Только дядя дрался с этими грибами. По-настоящему дрался, как с врагами. Бил их ножом, давил лопаткой, хмурился так, что брови сходились в одну сердитую гусеницу. Грише стало его жалко.
Сашка говорит: будешь злиться на еду — она станет кусачей. Еда всё чувствует. Это даже малыши в Слободке знают, а большой заморский дядя — не знает. Кто-то ему, наверное, не рассказал. Так бывает: вырастешь, а самого главного тебе никто не рассказал, и ходишь потом сердитый.
— Гриша!
Он обернулся. К его столу шла Наташка с рупором, и щёки у неё горели. Она уже не была испуганной, как утром за трибунами. Глаза у неё блестели, как у Тимки перед дракой.
Она сначала сунулась к грустному дяде — Гришка видел. Подошла, спросила что-то звонкое, в рупор, для всех. Дядя даже головы не повернул. Стоял над своим сотейником, как над пропастью, и молчал. Наташка спросила ещё раз уже тише. Дядя молчал. Трибуны загудели нехорошим гулом. Тогда Наташка развернулась на каблуке.
И пошла к табуретке.
— Гриша! — она встала, а рупор держала так, чтоб слышала вся арена. — Маэстро у нас неразговорчивый, а ты мне скажи — что готовить будешь? Весь город хочет знать!
Гришка подумал. Врать нельзя, секрет выдавать тоже нельзя. Он наклонился к рупору и сказал честно:
— Яйцо.
Трибуны грохнули смехом. Три яруса, сверху донизу засмеялись так будто гора расхохоталась. Гришка не понял, что смешного, но на всякий случай уточнил:
— Ну а чего. Этап же про яйцо. Чего ещё-то готовить.
Гора расхохоталась ещё громче. Где-то внизу кто-то стучал кружкой по перилам. Наташка вытерла глаза и подняла рупор:
— Слышали⁈ Логика железная! От себя добавлю, дорогие гости: я пробовала, что этот парень делает с яйцом. Этот повар, между прочим, вот такого роста, — она показала ладонью, — а яйца варит лучше вашей бабушки. Не верите — у судей потом спросите!
Гришка переждал шум и потрогал бок горшка с водой. Тёплая пошла. Скоро.
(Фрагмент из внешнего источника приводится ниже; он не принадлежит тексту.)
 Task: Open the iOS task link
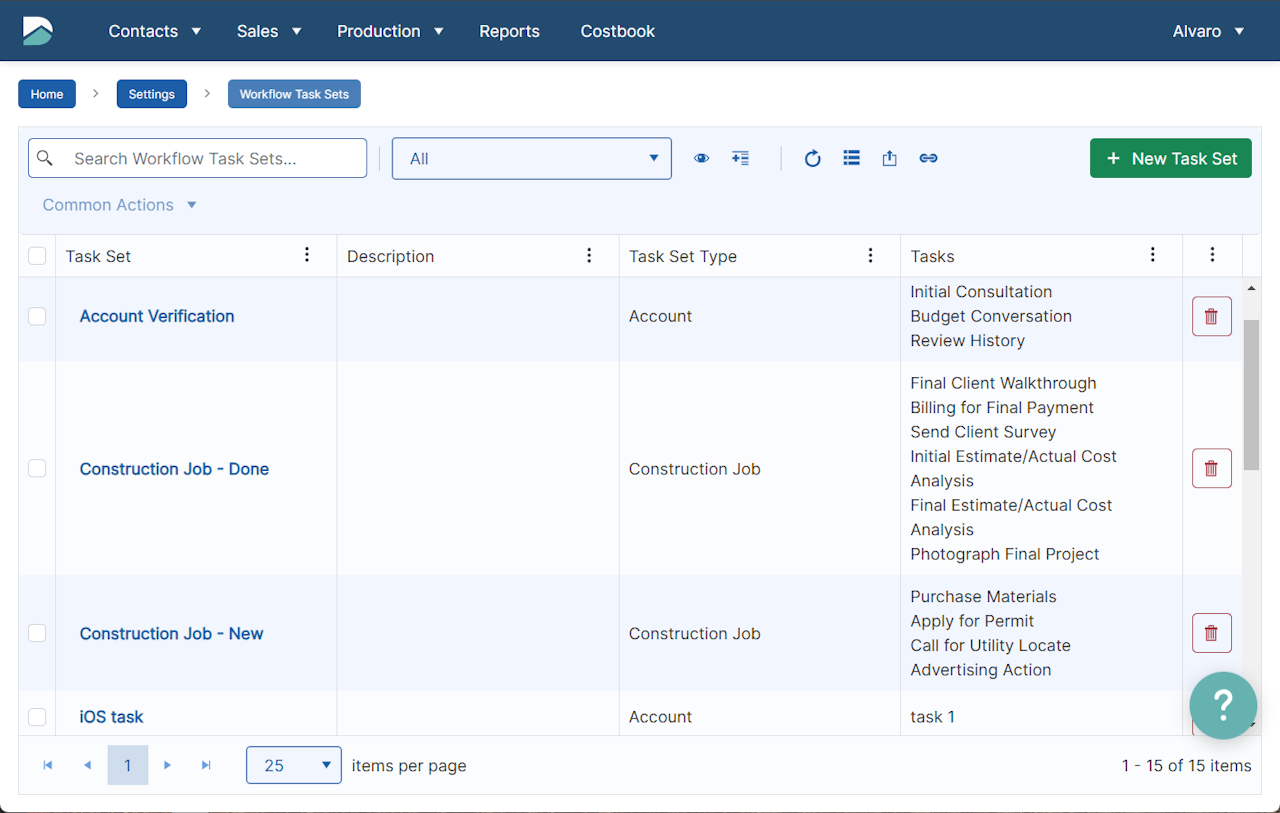click(111, 717)
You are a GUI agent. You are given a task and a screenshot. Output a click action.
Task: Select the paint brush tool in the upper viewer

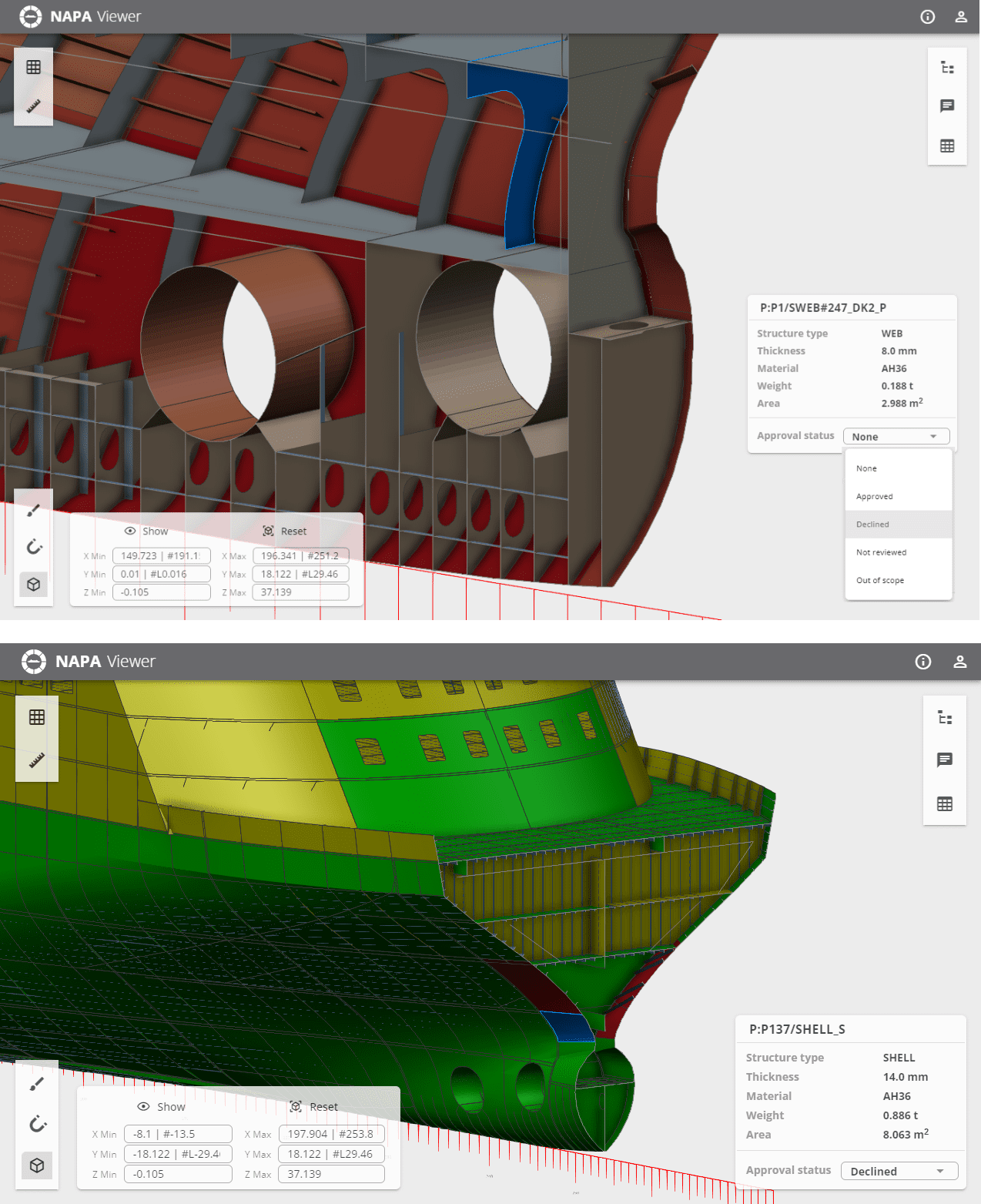coord(34,510)
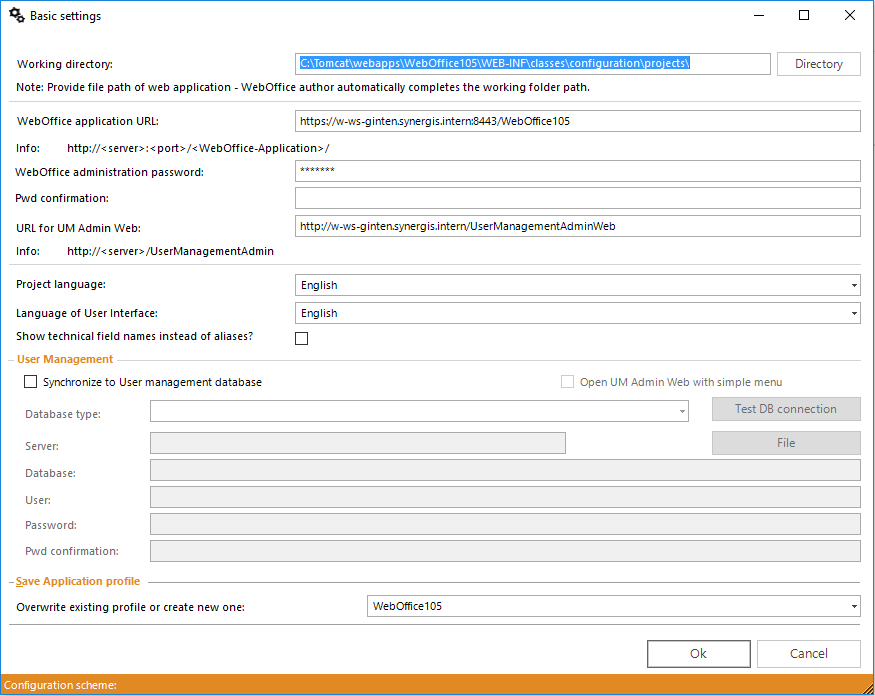The width and height of the screenshot is (875, 696).
Task: Click the URL for UM Admin Web field
Action: (x=578, y=226)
Он мимолётно глянул на Сашку. Сашка стоял у помоста и смотрел со спокойствием. Не волновался. Раз папка не волнуется — значит, всё идёт правильно.
Гриша поправил колпачок и взял первое яйцо.
Вода в горшке просыпалась.
Сначала со дна поднялись крохотные пузырьки, мелкие, как бисер на Варином сарафане. Сашка учил: это вода шепчет. Потом пузырьки выросли до горошины — вода заговорила. А если упустить её дальше, она забурлит во всё горло и начнёт кричать. Кричащая вода для яиц не годится. Она швыряет их о стенки, бьёт скорлупу, рвёт белок. Нужна та, что разговаривает.
Гриша наклонился над горшком и послушал. Разговаривает.
Он брал яйца по одному, укладывал в большую ложку и бережно спускал на дно, как Петька спускал кораблики в весеннюю лужу — чтоб не перевернулись. Шесть яиц легли рядком. Седьмое, запасное, осталось на полотенце. Сашка говорит: у хорошего повара всегда есть запасное яйцо. На всякий случай. Случаи — они хитрые.
Теперь самое главное.
Гриша закрыл глаза и положил ладошку себе на грудь, под китель. Там стучало. Часов он не знал, да и не нужны они ему. Папка сказал: твоё сердце — самые точные часы на свете, только его надо сперва успокоить. Волнуется сердце — врёт. Спокойное — считает лучше любых часов.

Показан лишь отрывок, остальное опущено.